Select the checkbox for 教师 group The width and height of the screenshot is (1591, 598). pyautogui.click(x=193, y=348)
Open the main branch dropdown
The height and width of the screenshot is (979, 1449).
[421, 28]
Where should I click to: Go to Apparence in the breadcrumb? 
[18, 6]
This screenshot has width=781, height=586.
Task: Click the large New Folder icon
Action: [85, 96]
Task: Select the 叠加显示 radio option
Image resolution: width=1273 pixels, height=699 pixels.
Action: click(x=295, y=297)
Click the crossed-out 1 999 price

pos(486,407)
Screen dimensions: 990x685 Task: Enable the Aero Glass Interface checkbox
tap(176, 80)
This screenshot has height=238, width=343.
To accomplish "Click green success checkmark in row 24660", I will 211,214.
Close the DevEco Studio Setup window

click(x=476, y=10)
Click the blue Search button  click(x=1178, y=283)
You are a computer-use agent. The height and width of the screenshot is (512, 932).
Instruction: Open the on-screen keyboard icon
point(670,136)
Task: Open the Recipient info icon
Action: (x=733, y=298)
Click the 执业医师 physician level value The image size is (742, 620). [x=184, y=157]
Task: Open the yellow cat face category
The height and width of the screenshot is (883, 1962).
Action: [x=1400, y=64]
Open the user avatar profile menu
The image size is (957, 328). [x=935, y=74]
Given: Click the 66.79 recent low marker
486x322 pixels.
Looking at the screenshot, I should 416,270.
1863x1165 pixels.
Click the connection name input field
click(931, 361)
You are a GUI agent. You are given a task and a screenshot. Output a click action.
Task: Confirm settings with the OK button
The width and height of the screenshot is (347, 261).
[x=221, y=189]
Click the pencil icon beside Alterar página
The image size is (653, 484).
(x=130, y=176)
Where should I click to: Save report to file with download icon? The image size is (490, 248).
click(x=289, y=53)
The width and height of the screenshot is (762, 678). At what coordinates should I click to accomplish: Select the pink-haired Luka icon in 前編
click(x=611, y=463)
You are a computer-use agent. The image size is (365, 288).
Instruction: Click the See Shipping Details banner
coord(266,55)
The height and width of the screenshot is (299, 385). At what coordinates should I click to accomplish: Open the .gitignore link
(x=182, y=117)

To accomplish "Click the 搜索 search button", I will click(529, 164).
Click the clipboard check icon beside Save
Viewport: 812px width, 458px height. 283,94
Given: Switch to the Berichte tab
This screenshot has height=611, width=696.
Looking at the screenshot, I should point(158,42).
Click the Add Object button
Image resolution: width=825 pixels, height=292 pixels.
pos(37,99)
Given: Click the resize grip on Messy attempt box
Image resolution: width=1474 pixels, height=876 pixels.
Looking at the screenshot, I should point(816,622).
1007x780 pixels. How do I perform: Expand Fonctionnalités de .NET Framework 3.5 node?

***

WHAT IS REQUIRED:
Update the material from the line with "Where should I click to: Save" to the line with "Viewport: 812px width, 458px height. 283,94", changing "banner" to "button" and keeping everything else the same. Return only those lines.

ANSWER:
Where should I click to: Save report to file with download icon? The image size is (490, 248).
click(x=289, y=53)
The width and height of the screenshot is (762, 678). At what coordinates should I click to accomplish: Select the pink-haired Luka icon in 前編
click(x=611, y=463)
You are a computer-use agent. The image size is (365, 288).
Instruction: Click the See Shipping Details button
coord(266,55)
The height and width of the screenshot is (299, 385). At what coordinates should I click to accomplish: Open the .gitignore link
(x=182, y=117)

To accomplish "Click the 搜索 search button", I will click(529, 164).
Click the clipboard check icon beside Save
Viewport: 812px width, 458px height. 283,94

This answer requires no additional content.